В ответ я молчал, а про себя думал: -"Я строю свой дом, свое благополучие. Не для себя-для детей, семьи. Пусть о морали рассуждают те, кто родились с золотой ложкой во рту. Мне же выбирать не приходится. Разве я завел эти гнусные порядки в наших судах и вообще в нашей жизни?! Ну восстанешь ты против всего этого, а дальше что?! Кому вообще все это нужно? Обыватели будут смотреть на твой бунт как на зрелище, а главное-ничего, абсолютно ничего не изменится!"
И я молчал всю жизнь. В этом мы с ним похожи, с моим подзащитным: оба мы молчали всю жизнь, каждый по-своему.
Один-задавленный жизнью человек, другой- человек успешный и благополучный.
Оба мечтали высказаться, но все откладывали это на потом.
И вот, он сказал свое слово.
Теперь-слово за мной. Не потому, что "достало". А затем, чтобы просто не быть дерьмом.

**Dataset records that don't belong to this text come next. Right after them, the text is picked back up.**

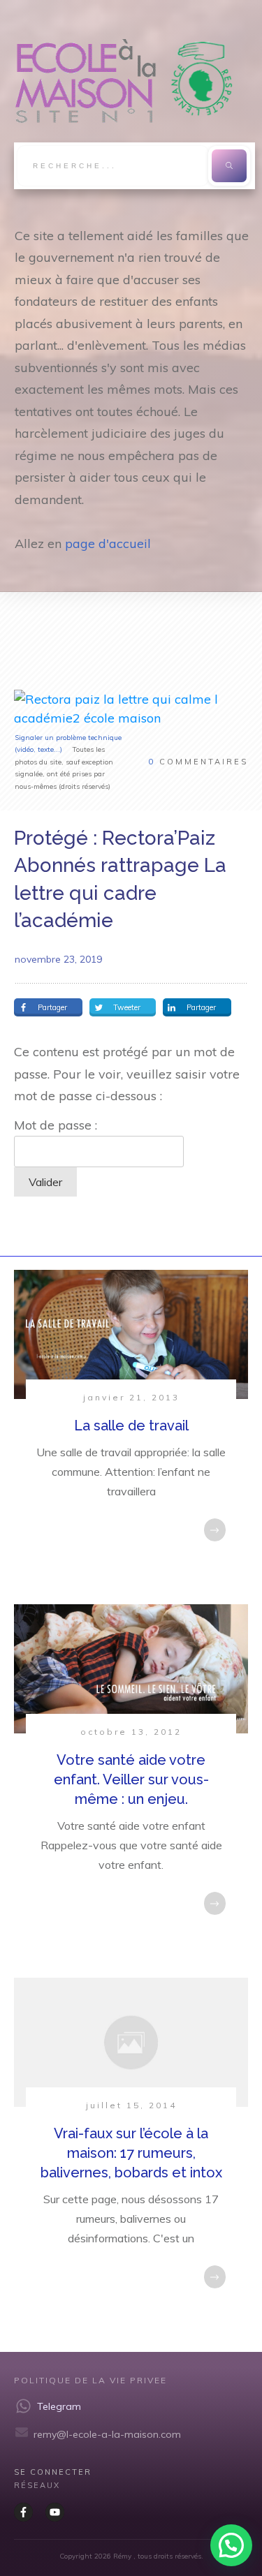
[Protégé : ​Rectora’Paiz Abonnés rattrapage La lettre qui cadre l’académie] (131, 708)
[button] (231, 2545)
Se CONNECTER (53, 2472)
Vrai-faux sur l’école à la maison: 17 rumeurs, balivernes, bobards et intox (131, 2153)
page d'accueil (108, 543)
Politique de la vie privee (90, 2380)
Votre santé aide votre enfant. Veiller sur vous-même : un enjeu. (131, 1779)
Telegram (59, 2406)
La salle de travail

Слово, однако, у нас разное.
Прежде всего я решил отказаться от первоначального плана, который сам поначалу считал еднинственным для моего подзащитного шансом в этом деле, т.е., признание его неспособным отвечать за свои деяния. Он отчетливо ведал, что творит.
Его рукопись не оставляла в этом никаких сомнений- ее автор убийца. Рукопись убийцы....
Возможно ли в принципе убийство во имя торжества идеалов свободы, справедливости, добра?
Его рукопись была правдивым ответом на этот вопрос.